Construction of the glutaric acid-producing platform strain. (A) Overview of the engineering strategies to enhance glutaric acid flux. The blue and dotted arrows represent up-regulated and down-regulated flux, respectively. The strategies that brought no significant increase in glutaric acid production are shown in gray boxes. (B) Comparison of glutaric acid titers, cell growth, and yields obtained by flask cultivation of engineered C. glutamicum strains. Each strain harboring pGA4 was tested. The P values of the data showing increases compared with BE (pGA4) are *P < 0.05, **P < 0.01, and ***P < 0.001. (C) The effect of putative glutaric acid exporter gene amplification on glutaric acid production.

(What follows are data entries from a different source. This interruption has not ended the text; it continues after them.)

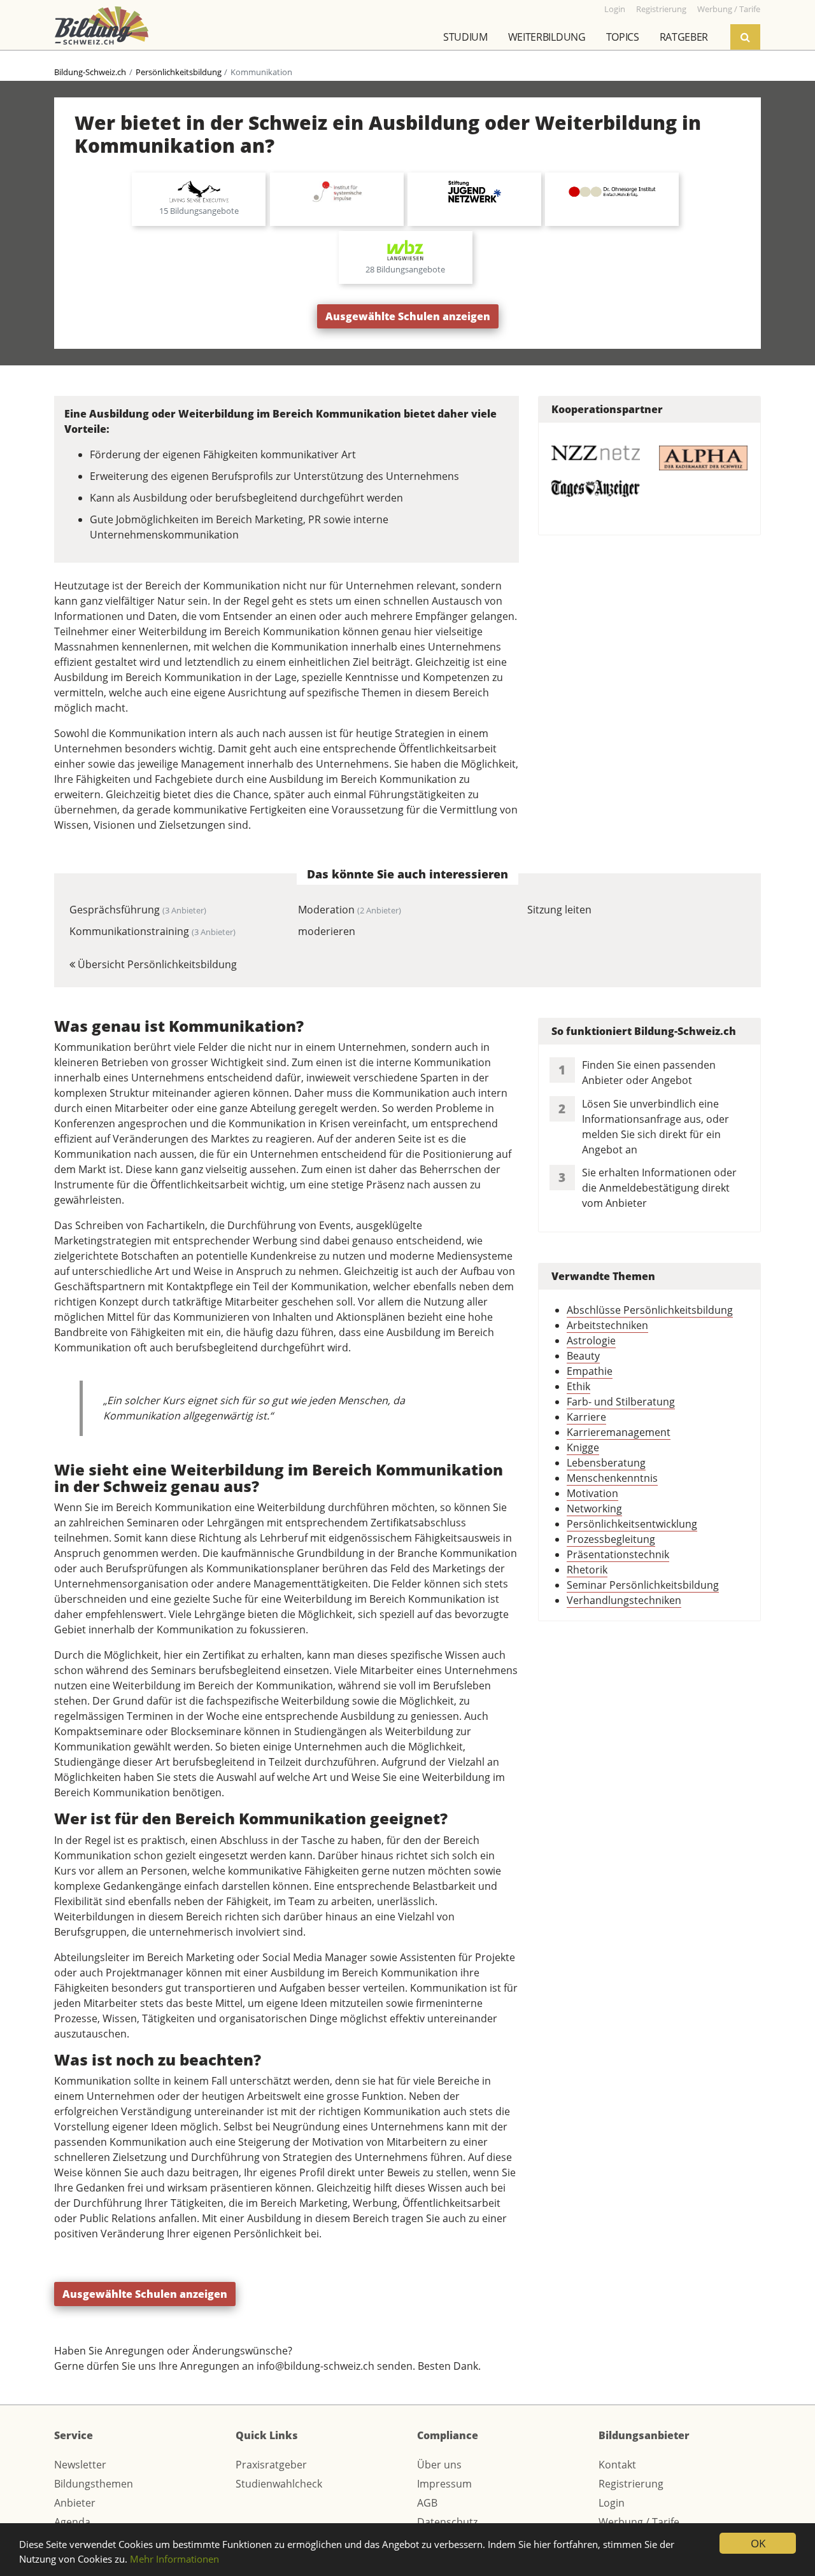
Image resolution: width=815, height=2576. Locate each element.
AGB (427, 2503)
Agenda (72, 2522)
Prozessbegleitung (611, 1539)
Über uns (439, 2465)
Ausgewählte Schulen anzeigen (407, 316)
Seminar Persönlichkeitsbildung (643, 1585)
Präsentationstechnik (618, 1554)
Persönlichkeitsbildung (179, 72)
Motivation (592, 1493)
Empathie (590, 1371)
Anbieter (75, 2503)
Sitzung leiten (559, 910)
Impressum (444, 2484)
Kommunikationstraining (152, 931)
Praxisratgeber (271, 2465)
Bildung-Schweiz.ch (90, 72)
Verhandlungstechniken (624, 1600)
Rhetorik (587, 1570)
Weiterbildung (547, 37)
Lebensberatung (606, 1463)
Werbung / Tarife (639, 2522)
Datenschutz (447, 2522)
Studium (465, 37)
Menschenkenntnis (612, 1478)
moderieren (326, 931)
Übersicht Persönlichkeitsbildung (156, 964)
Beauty (583, 1356)
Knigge (583, 1447)
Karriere (586, 1417)
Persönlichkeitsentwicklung (632, 1524)
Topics (622, 37)
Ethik (578, 1386)
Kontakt (617, 2465)
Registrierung (631, 2484)
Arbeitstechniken (607, 1325)
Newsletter (80, 2465)
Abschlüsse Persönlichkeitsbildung (650, 1310)
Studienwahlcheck (279, 2484)
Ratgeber (684, 37)
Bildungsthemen (93, 2484)
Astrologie (591, 1341)
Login (612, 2503)
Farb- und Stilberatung (621, 1402)
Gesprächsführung (137, 910)
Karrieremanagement (618, 1432)
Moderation (349, 910)
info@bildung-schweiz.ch (315, 2366)
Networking (594, 1509)
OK (758, 2543)
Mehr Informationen (174, 2558)
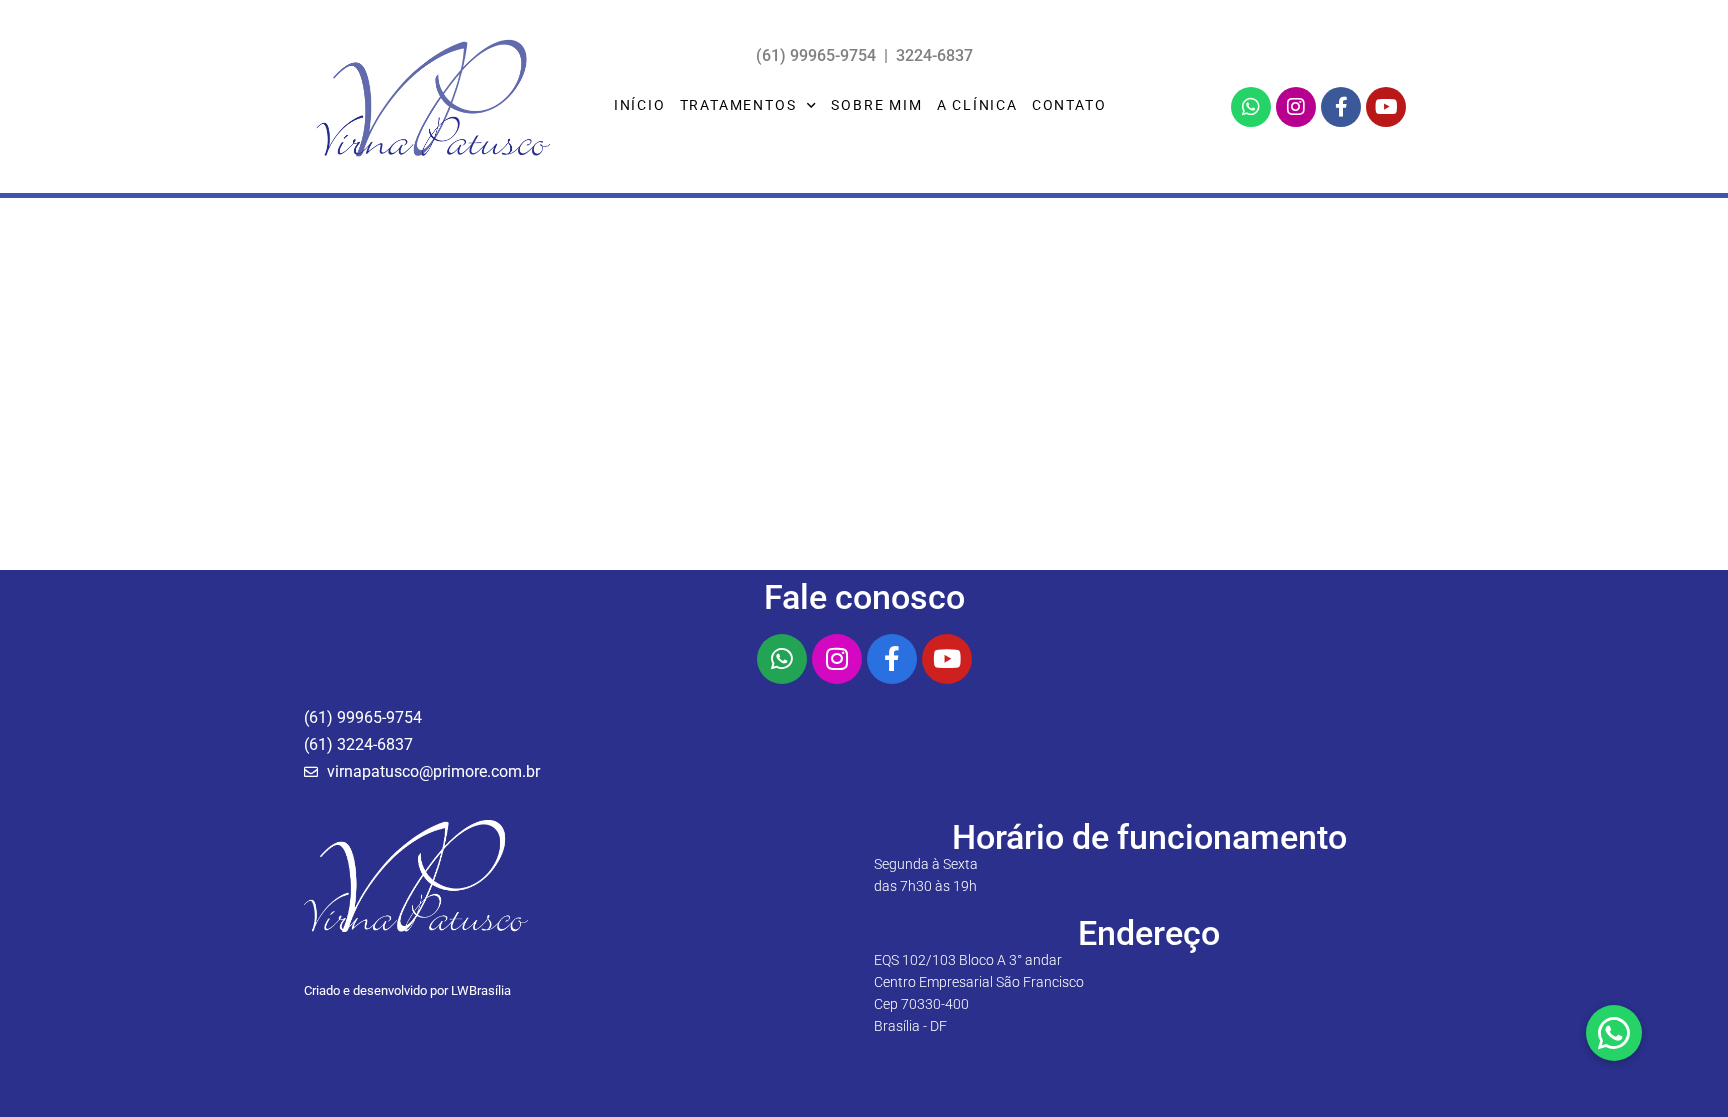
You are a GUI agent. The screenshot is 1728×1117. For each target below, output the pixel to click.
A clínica (977, 105)
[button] (1614, 1033)
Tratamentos (738, 105)
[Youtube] (1386, 107)
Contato (1069, 105)
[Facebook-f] (1341, 107)
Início (640, 105)
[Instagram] (1296, 107)
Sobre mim (876, 105)
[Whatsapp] (1251, 107)
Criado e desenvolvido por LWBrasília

Each plasmid was transformed to the GA16 strain together with pGA4, and the generated strains were cultured in flasks. The P values of the data showing increases compared with GA16 (pGA4, pEKEx1) are *P < 0.05, **P < 0.01, and ***P < 0.001. The blue and gray bars indicate glutaric acid titer (g/L) and OD₆₀₀, respectively, while the white circles indicate yield. The error bars represent SD. Experiments were performed in triplicate. Cells were cultured for 48 h. AKG, α-ketoglutarate; ASA, l-aspartyl-semialdehyde; ASP, l-aspartate; ASPP, l-aspartate-phosphate; DAP, diaminopimelate; DHDP, l-2,3-dihydropicolinate; GLC, glucose; GLT, glutaric acid; ICT, isocitrate; LYS, l-lysine; OAA, oxaloacetate; PDC, l-piperidine-2,6-discarboxylate; PEP, phosphoenolpyruvate; PYR, pyruvate.

Fig. 5.

Fed-batch fermentation profile of the GA17 strain harboring pGA4. The black triangle represents OD₆₀₀; the white diamond, glucose (g/L); blue circles, glutaric acid (g/L). For reproducibility, the results of another fed-batch culture performed independently are shown in SI Appendix, Fig. S13.